Phifer’s sons — John, Caleb and Martin Jr. — are buried in the graveyard, as well former state Sen. David Long and his descendants, the Winecoff family and many other relatives of the Phifers.

Before the survey, there were nearly 60 known people buried in the graveyard.

Seramur marked each burial with a white flag.

“We knew there were other burials in there,” Hallman said. “There are 56 or 57 names on the list, but we knew there were others buried there, too. We knew we needed a ground- penetrating-radar company to come in and be able to survey and map out where all the graves are.”

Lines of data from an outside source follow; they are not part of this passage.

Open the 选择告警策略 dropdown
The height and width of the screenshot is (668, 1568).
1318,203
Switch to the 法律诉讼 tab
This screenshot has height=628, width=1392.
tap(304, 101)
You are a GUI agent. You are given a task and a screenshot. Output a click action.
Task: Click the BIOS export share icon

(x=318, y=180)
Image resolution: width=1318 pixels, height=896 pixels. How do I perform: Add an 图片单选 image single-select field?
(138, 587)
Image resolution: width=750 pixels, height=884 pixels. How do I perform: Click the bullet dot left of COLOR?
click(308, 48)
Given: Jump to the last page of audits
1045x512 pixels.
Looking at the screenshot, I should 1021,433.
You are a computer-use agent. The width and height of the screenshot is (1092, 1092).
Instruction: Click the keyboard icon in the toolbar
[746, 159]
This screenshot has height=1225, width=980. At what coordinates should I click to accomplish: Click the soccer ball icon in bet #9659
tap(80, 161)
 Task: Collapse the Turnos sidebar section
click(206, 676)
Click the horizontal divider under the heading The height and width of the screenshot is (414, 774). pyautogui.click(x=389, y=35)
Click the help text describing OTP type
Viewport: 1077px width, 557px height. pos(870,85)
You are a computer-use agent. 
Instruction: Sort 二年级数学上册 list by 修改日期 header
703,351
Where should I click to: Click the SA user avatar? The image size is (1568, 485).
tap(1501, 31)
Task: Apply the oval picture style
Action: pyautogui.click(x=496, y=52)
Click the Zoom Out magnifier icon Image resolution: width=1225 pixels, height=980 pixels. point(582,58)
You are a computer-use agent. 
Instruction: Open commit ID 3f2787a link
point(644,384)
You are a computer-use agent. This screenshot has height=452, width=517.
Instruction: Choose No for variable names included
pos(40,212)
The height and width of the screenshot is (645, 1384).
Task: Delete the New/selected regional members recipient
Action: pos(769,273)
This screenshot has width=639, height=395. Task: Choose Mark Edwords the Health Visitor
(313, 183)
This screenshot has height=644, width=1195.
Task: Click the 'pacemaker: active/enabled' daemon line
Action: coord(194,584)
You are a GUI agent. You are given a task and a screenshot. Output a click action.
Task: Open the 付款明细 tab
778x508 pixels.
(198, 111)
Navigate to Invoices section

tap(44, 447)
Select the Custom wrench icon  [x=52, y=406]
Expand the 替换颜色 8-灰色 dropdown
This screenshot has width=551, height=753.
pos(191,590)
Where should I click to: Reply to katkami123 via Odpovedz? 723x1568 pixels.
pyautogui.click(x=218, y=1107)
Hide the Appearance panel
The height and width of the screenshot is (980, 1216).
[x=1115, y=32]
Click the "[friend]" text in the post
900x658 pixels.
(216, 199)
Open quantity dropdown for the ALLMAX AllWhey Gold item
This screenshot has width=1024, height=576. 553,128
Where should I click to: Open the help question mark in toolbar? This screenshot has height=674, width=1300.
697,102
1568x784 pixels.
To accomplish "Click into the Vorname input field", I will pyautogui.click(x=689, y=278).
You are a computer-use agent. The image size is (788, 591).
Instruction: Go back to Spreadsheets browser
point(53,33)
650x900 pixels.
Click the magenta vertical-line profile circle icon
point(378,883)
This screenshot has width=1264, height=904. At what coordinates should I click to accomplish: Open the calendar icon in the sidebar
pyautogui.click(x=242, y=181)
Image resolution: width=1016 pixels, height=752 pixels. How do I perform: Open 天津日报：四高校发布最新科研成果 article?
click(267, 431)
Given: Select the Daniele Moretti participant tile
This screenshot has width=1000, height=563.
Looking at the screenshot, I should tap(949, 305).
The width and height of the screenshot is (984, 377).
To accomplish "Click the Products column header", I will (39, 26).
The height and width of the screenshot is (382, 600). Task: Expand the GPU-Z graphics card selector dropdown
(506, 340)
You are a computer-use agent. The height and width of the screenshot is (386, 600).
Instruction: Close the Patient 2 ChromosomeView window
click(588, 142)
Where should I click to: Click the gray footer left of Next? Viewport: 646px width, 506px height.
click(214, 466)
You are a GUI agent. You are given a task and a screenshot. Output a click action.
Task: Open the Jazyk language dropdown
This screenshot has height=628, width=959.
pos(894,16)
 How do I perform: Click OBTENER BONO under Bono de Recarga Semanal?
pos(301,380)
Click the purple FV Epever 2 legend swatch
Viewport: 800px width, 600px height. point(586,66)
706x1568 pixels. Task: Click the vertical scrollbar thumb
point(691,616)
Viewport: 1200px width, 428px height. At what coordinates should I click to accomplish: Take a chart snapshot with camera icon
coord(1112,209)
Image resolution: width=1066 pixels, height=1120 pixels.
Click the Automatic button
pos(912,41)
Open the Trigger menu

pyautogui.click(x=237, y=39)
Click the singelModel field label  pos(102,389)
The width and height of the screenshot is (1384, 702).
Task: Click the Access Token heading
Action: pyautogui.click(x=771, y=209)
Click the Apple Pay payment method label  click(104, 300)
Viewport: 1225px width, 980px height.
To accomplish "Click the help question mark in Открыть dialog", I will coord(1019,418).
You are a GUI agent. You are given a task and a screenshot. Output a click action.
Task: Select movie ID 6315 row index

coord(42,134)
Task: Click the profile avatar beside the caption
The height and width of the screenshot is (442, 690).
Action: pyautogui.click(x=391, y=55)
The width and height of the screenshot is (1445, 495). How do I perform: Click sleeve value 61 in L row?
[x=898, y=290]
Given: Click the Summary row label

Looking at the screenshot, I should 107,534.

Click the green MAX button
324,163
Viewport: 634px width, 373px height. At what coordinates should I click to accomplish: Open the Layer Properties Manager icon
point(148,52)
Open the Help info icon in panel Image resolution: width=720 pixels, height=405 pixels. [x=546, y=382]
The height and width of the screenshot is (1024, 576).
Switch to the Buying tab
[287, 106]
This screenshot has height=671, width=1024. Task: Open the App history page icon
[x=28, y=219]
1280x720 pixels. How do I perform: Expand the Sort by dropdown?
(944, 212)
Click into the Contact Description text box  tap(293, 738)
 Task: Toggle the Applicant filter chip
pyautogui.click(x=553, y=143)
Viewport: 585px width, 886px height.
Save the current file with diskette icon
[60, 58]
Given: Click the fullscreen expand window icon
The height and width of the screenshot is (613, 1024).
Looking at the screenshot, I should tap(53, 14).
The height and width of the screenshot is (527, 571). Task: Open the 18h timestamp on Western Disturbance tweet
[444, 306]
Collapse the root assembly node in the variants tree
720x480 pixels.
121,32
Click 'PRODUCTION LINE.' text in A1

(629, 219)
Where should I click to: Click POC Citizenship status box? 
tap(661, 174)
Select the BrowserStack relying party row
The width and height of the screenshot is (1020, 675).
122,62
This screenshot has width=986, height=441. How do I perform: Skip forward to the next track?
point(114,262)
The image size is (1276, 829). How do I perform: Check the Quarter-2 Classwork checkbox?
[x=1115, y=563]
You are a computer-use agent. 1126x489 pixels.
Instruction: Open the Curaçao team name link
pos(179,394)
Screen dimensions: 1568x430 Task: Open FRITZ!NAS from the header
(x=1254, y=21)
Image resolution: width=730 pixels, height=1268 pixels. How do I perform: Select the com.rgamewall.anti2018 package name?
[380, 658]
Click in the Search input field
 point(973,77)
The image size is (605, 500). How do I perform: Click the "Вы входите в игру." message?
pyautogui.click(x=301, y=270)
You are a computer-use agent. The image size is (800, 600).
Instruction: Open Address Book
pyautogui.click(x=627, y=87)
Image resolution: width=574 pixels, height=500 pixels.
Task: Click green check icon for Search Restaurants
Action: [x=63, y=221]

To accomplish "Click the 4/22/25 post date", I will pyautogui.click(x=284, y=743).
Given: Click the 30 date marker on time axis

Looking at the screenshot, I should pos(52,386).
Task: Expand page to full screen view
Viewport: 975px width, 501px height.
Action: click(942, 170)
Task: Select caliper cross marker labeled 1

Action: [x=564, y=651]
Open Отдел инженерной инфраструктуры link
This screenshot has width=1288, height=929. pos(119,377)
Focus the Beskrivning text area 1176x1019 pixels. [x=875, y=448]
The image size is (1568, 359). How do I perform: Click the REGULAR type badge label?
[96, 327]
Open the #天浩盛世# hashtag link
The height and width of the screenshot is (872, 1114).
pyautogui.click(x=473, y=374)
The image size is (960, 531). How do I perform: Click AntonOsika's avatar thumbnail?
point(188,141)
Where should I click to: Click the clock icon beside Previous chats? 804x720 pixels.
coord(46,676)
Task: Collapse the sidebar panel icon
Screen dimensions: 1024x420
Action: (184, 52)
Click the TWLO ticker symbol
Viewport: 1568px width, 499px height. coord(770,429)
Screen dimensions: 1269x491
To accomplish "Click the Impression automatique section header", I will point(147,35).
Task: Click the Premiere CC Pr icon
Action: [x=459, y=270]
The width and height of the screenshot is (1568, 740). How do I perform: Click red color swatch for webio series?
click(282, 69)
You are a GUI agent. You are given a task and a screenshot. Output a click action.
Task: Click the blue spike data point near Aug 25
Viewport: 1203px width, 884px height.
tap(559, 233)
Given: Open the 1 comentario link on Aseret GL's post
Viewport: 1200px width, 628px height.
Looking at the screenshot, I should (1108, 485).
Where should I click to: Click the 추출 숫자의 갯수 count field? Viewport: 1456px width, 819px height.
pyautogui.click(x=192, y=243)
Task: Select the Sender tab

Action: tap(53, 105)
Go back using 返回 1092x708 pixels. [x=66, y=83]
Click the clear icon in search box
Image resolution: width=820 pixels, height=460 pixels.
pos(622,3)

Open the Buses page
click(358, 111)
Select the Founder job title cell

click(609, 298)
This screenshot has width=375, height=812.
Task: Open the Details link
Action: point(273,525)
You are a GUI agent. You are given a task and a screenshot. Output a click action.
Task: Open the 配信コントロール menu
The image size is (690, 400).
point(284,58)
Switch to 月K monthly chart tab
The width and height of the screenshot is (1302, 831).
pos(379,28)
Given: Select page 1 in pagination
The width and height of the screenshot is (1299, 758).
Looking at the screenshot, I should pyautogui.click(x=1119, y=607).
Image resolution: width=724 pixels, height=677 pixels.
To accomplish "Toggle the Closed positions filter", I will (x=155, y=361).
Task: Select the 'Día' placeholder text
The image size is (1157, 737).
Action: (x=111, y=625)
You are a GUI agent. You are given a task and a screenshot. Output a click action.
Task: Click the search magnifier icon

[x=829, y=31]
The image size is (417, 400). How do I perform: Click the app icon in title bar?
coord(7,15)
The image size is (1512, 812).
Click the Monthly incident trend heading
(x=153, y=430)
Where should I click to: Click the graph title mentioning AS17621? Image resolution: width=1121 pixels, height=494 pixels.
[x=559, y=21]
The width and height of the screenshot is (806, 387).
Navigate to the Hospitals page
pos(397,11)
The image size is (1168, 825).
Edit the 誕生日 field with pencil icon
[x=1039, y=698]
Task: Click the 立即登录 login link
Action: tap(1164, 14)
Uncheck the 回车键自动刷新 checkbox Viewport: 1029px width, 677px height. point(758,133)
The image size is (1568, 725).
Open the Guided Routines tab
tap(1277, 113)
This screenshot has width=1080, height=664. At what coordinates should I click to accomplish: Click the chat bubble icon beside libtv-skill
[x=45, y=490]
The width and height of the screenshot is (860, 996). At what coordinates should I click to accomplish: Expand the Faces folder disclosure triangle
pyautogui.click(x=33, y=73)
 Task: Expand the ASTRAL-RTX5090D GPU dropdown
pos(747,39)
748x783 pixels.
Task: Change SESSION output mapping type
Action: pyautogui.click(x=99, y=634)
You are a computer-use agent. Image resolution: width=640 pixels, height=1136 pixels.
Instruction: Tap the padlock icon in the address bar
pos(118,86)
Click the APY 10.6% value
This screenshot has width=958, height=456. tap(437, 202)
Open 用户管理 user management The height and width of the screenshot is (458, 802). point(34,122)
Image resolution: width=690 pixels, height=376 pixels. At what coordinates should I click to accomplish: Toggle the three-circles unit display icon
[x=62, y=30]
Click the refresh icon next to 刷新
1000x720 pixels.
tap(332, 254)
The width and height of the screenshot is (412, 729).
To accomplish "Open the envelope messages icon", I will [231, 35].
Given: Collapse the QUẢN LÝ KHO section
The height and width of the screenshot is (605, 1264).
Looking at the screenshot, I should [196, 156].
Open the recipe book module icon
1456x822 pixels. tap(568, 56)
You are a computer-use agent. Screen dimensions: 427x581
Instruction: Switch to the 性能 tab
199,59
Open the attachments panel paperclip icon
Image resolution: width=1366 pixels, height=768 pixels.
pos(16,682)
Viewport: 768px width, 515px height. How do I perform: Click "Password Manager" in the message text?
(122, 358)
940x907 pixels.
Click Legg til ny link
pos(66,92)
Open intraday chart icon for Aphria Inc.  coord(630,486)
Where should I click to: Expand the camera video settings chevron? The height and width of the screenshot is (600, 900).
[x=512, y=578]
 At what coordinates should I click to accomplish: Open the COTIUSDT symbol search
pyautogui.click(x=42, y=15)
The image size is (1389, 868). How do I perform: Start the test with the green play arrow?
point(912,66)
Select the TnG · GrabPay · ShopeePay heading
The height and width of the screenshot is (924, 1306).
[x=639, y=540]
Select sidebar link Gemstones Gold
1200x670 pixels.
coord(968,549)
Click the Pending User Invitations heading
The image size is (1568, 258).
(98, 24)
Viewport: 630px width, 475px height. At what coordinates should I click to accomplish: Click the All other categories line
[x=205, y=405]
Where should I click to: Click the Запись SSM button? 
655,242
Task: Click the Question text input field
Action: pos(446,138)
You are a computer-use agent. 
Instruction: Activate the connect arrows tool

Hallman said that around 2011 is when he started expressing interest in the graveyard, after he met with the local Sons of the American Revolution group, who took it upon themselves to start clearing off the graveyard.

Hallman attended many of the group’s gatherings, and did massive amounts of research and working to do his part of the preservation.

In 2018, Hallman became president of 1767 Phifer Preservation Inc., which now includes a vice president, secretary, treasurer and four board members.

“Somebody needed to make sure that the graveyard was taken care of, because if not, it’s going to revert back to the land,” Hallman said.

1767 Phifer Preservation Inc. has also become a 501(c)(3) nonprofit and accepts donations to put into preserving the land.

“Lots of things have happened here in Cabarrus County because of the Phifer family,” Hallman said. “That’s why the Phifer Graveyard is so important to preserve, protect and defend.”